## start Quoted text

5. The learned magistrate erred in law and fact in giving a compromised ruling.
The Appellant in the appeal was the defendant while the Respondent was the plaintiff in the lower Court case. The plaintiff/Respondent in a plaint dated 18th February 2010 was seeking an order for the rectification of the register of L.R No. ABOGETA/U-KIUNGONE/2881 to read the correct amount of the defendant share as 0. 36 Ha instead of 0. 67 Ha as currently indicated or alternatively the defendant’s names be deleted from the plaintiff’s title and the plaintiff be set at liberty to refund the purchase price. The plaintiff/Respondent was also seeking costs of the suit.
In his rejoinder by way of defence, the defendant/Appellant denied the plaintiff/Respondent’s claim and all particulars of fraud stating that he acquired his land legally and squarely.
PLAINTIFF’S CASE
The plaintiff/Respondent in the lower Court gave sworn testimony and stated that on 23rd January 2007, he sold a portion of his land measuring 0. 89 points which was to be excised from land parcel No. ABOGETA/UPPER KIUNGONE/2881. He marked the sale agreement as P-MFI I. He identified the Green Card which was produced as P Exhibit No. 2. He said that they have never gone to the Land Control Board to get consent to effect the sub-division. He said that he did not sign any transfer form in favour of the purchaser. The Respondent stated that the Appellant went to his land and divided the land to himself chasing those who were in the land. He sold the portion of land at Ksh. 300,000/= and was paid Ksh. 200,000/= leaving a balance of Ksh. 100,000/=.
DEFENDANT’S CASE
The defendant/Appellant recalled that on 23rd January 2007, he bought a portion of land from the plaintiff/Respondent. They went to the firm of Kiautha & Co. Advocates where a sale agreement was drawn and witnessed by one Thuranira. He paid money to plaintiff. The plaintiff later on the same day asked him to add more money so that he could give him more land. They wrote a second agreement. The first agreement was for a consideration of Ksh. 300,000/= while the second agreement was for Ksh. 500,000/=. The first agreement was for a parcel of land measuring 0. 89 Ha while the second agreement was for 1. 39 Ha. Both agreements were for the same day. They went to the Land Board and obtained a consent to transfer on 8th December 2009. They agreed to register the land as joint owners and sub-divide later.

## end Quoted text
## start Given data

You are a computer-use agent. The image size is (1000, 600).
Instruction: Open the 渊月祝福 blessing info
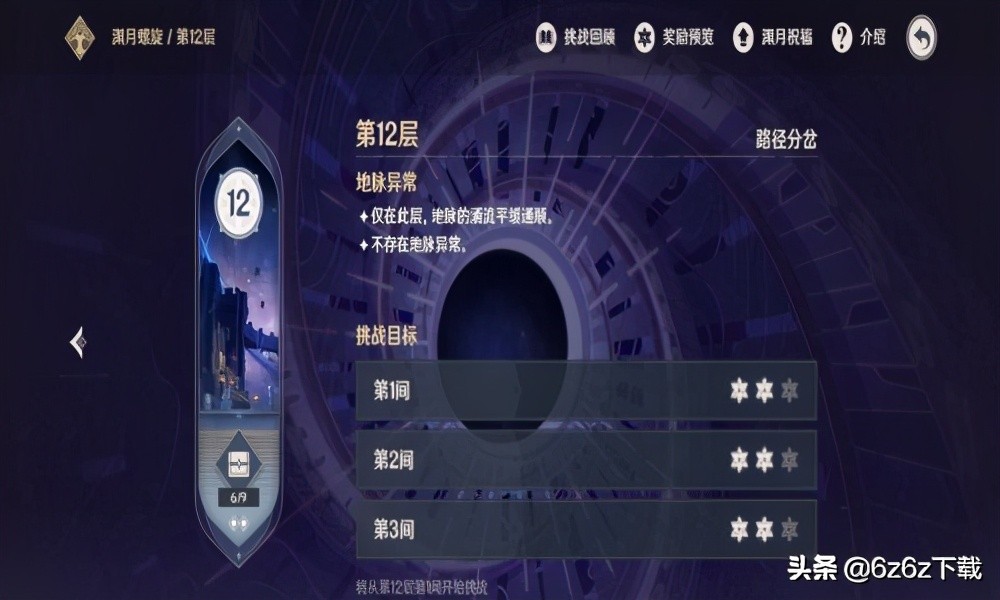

## end Given data

Actions to take:
[a] Using the land dispute judgment, decide whether each statement agrees with it, answering yes or no and quoting the words that settle it: (i) the plaintiff said he sold the portion for Ksh. 300,000 and still had Ksh. 100,000 owing to him; (ii) the defendant said the second agreement was made on a later day than the first; (iii) the plaintiff said the parties had obtained the Land Control Board's consent to the sub-division.
[b] Carry the land dispute judgment forward from its final sentence.

Task results:
[a]
(i) Yes: "He sold the portion of land at Ksh. 300,000/= and was paid Ksh. 200,000/= leaving a balance of Ksh. 100,000/=."
(ii) No: "Both agreements were for the same day."
(iii) No: "He said that they have never gone to the Land Control Board to get consent to effect the sub-division."

[b]
DW2 was Thuranira Atheuri. He is an advocate practicing in the firm of Kiautha Arithi & Co. Advocates. He recalled that on 23rd January 2007, he received both the plaintiff/Respondent and the defendant/Appellant in their offices who wanted to enter into a sale agreement of land. The two were accompanied by three witnesses. He drew the sale agreement where the plaintiff/Respondent was selling the defendant/Appellant 0. 89 Ha from land L.R No. ABOGETA/UPPER KIUNGONE/2881 at a consideration of Ksh. 300,000/=. The purchaser paid Ksh. 600,000/= upon execution and a further sum of Ksh. 100,000/= upon obtaining consent from the Land Control Board and the balance of Ksh. 140,000/= upon actual transfer. The parties and their witnesses signed. The first witness was son of the purchaser, the 2nd witness was chairman of parties clan while the 3rd witness was wife of the seller. The sale agreement was produced as Plaintiff Exhibit No. 1.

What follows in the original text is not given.